* _WORK TO BE COMPLETED_
Only the lines below from the one containing "Task: Refresh the Personalization view" through the one containing "Show the participants list" belong in the answer, set down exactly, with the pictures left out.
### INPUT DATA
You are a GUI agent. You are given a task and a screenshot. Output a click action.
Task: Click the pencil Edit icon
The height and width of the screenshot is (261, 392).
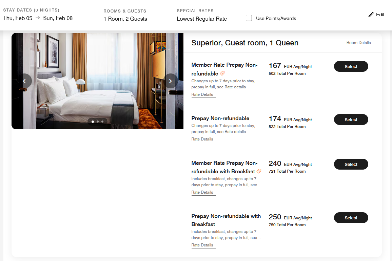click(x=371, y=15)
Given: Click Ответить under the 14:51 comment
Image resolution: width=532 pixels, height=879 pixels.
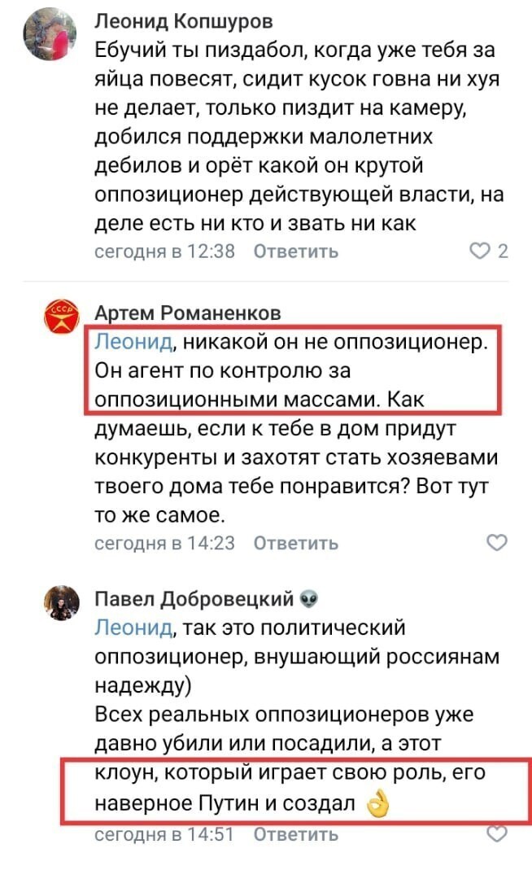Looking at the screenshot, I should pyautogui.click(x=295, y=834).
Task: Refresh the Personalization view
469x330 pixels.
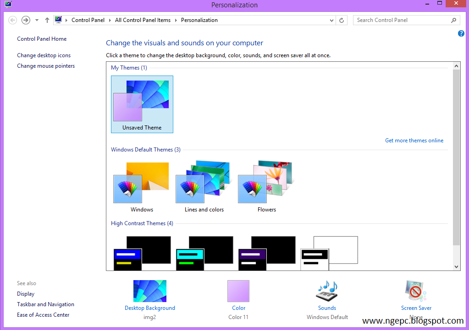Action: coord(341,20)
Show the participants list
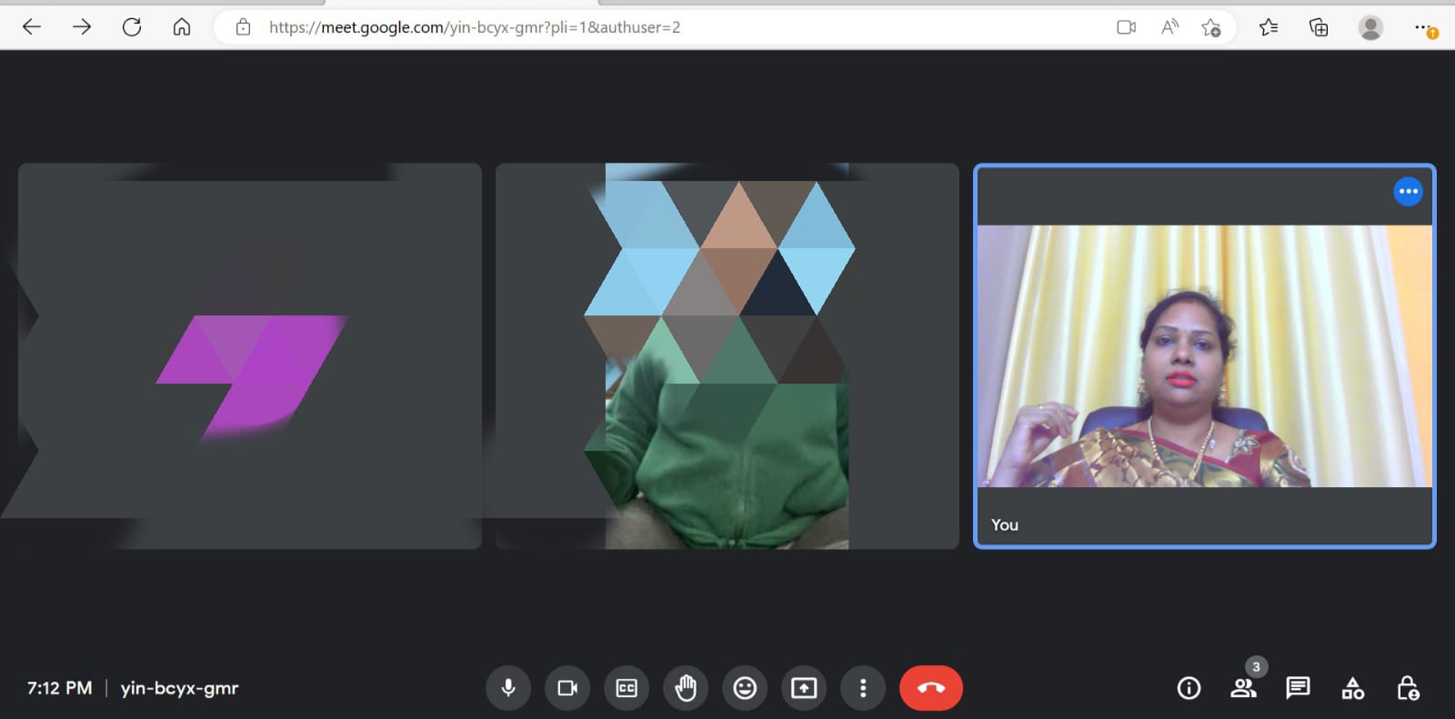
######
### INPUT DATA
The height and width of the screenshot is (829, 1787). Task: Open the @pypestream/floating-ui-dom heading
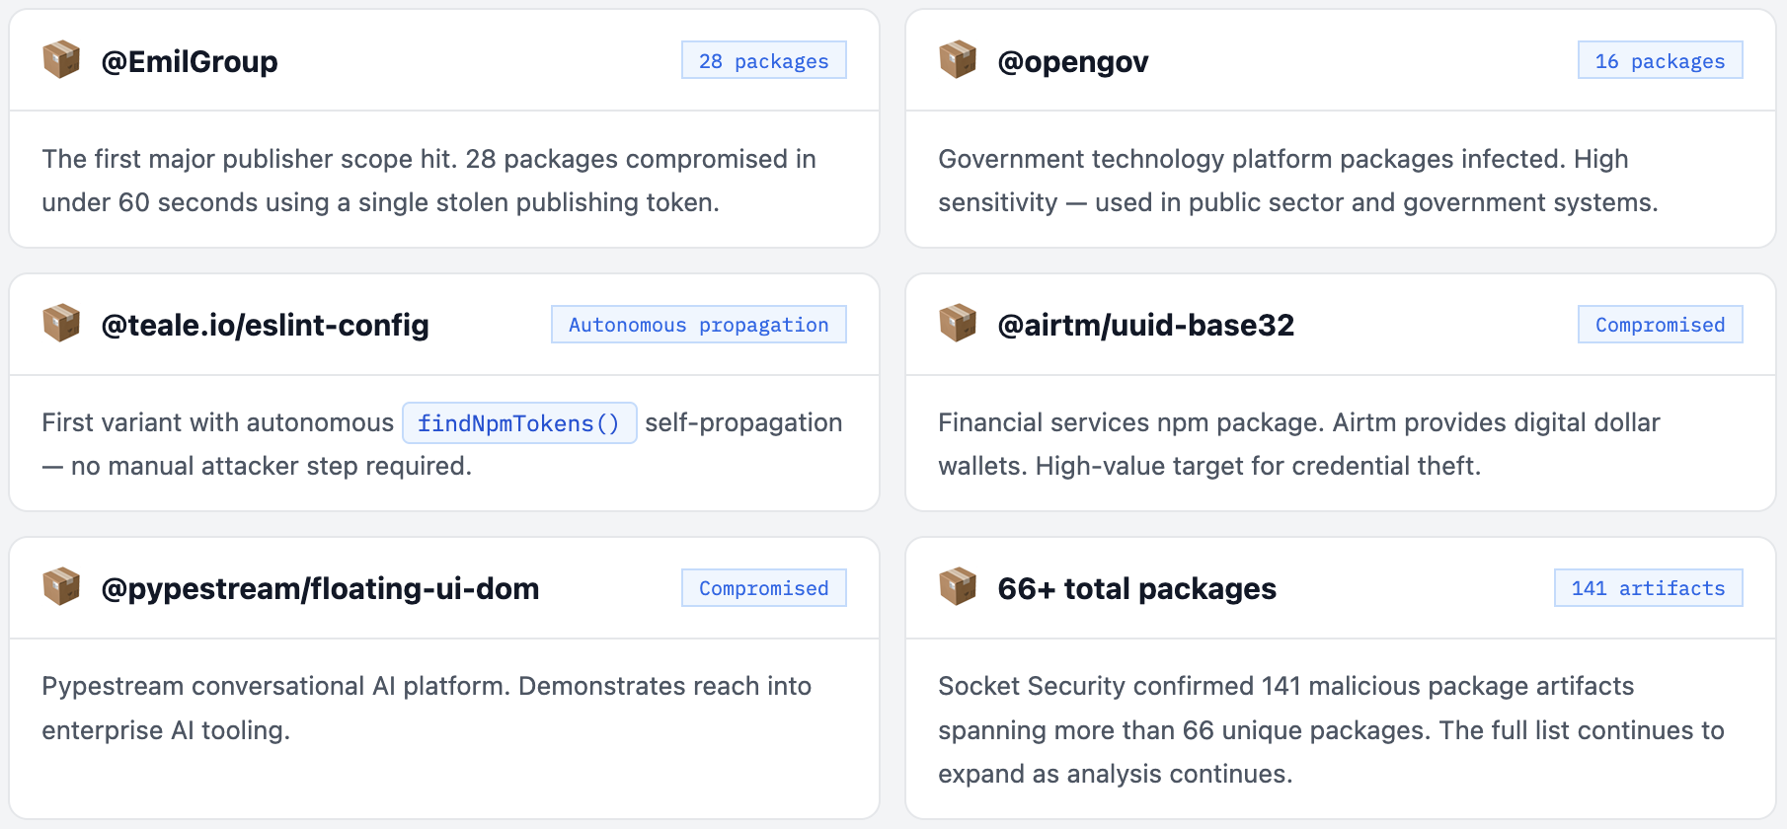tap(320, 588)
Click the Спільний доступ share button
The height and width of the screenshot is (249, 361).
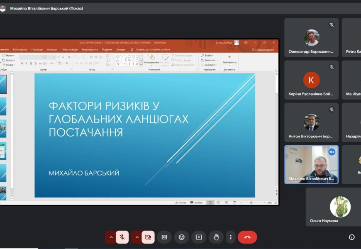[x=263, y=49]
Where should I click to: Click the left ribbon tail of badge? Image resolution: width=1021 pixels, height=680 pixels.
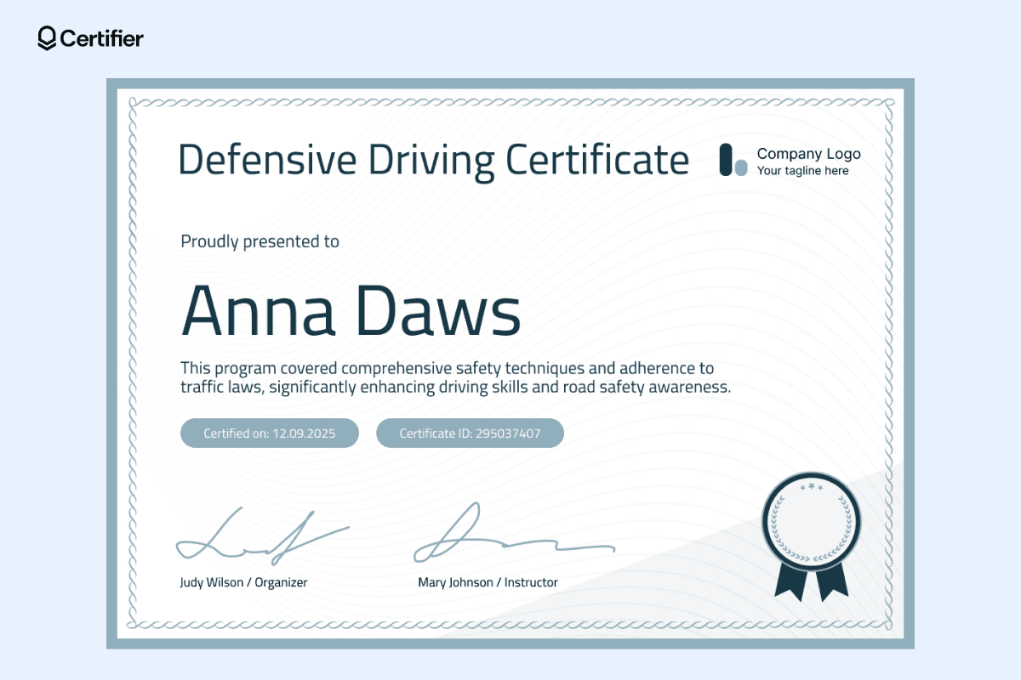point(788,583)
######
* _WRITTEN REPLY_
Task: Refresh the Personalization view
469x330 pixels.
Action: coord(341,20)
Show the participants list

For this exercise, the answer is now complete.